WHAT YOU NEED TO DO: Scan the entries below for the string "computer" and copy every line where it turns up.

INFORMATION:
§ §

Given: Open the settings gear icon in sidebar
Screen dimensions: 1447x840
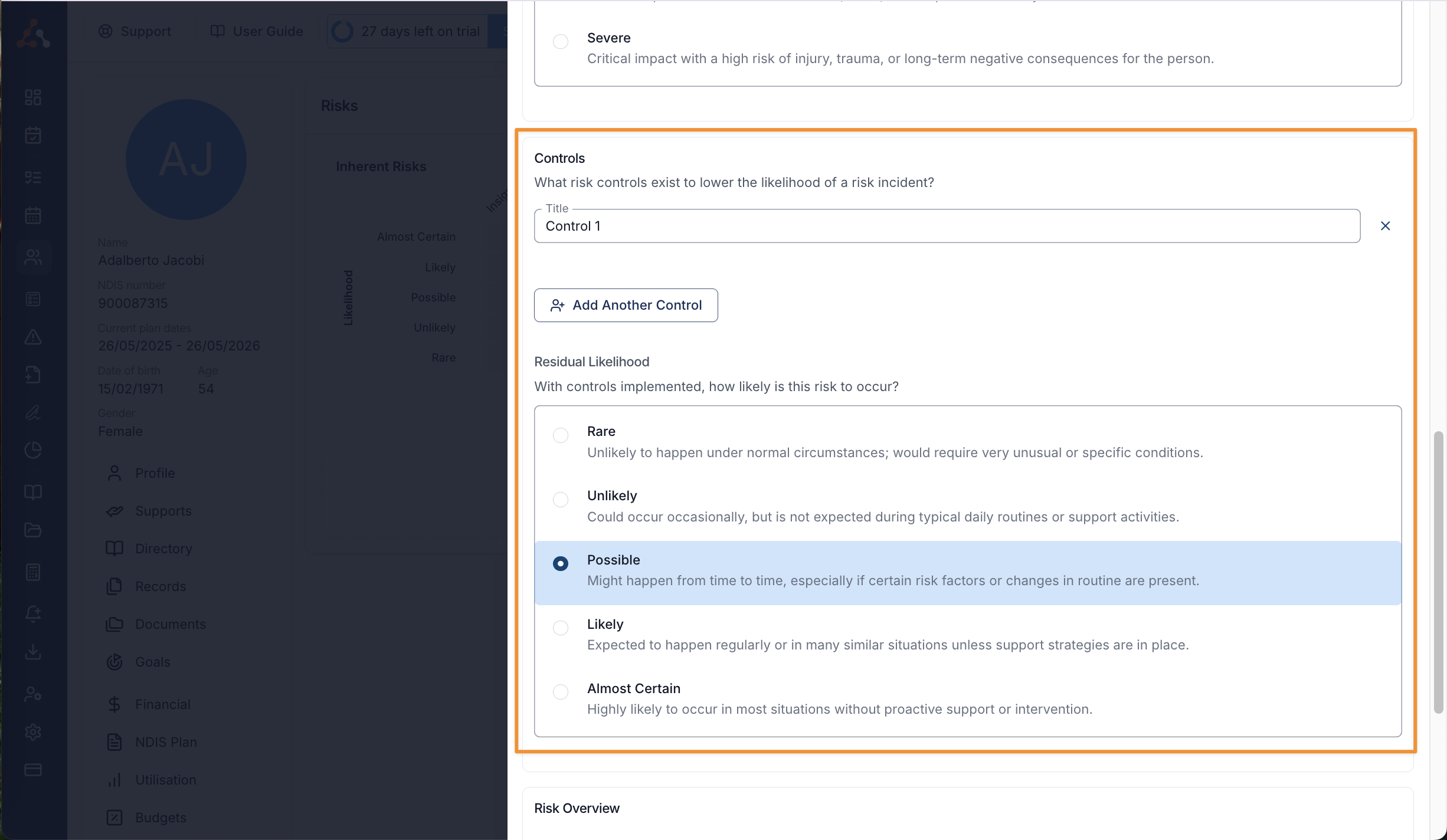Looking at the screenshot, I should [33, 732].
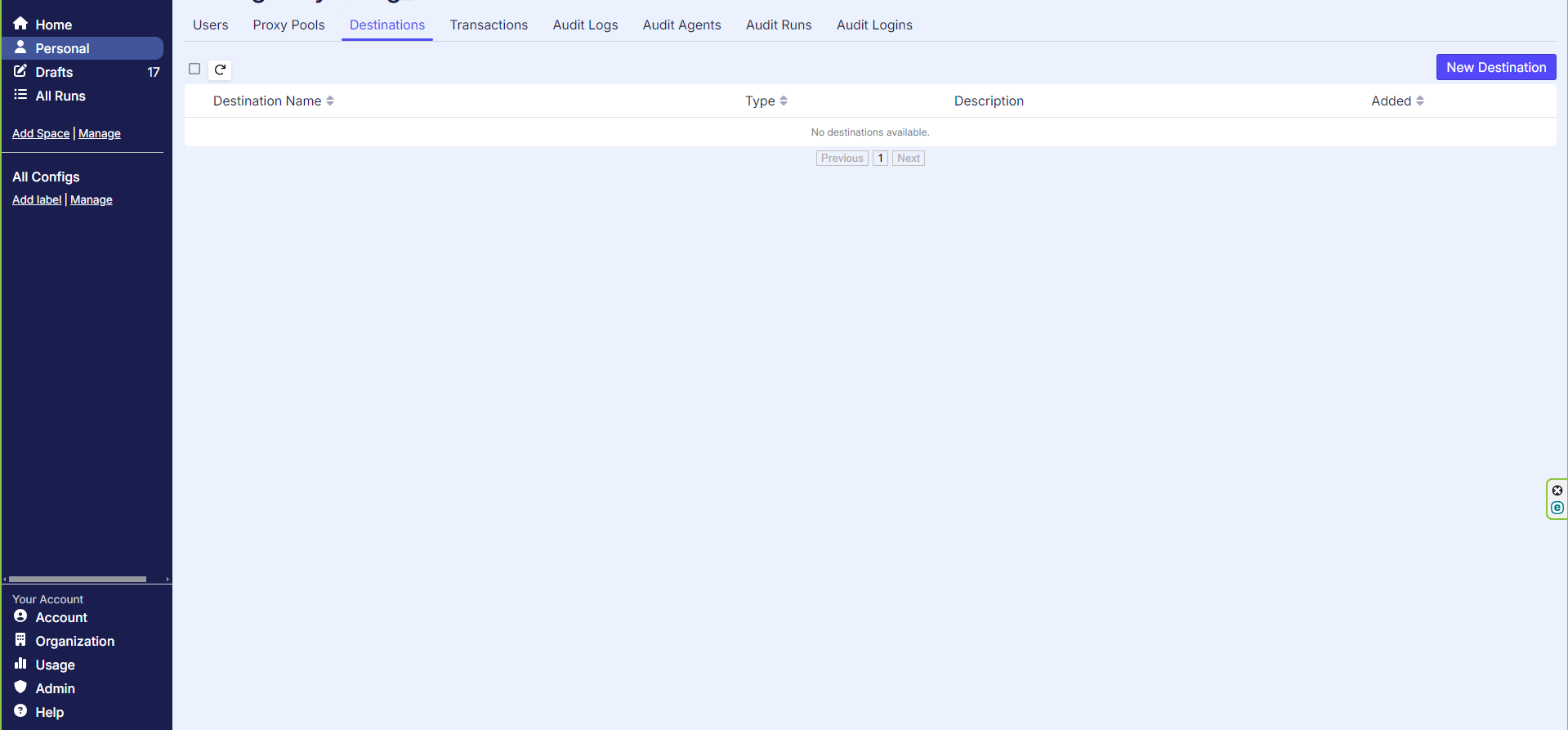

§ §

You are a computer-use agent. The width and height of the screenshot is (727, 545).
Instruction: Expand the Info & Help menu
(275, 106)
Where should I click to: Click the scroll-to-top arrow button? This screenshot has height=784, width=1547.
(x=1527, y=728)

§ §

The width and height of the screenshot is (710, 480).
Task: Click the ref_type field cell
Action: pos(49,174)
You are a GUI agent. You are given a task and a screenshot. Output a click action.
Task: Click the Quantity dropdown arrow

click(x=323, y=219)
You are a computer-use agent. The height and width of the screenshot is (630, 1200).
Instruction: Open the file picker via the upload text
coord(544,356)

§ §

FINISHED TASK:
You are a computer-use agent. The width and height of the screenshot is (727, 545).
You are a computer-use agent. The height and width of the screenshot is (630, 1200).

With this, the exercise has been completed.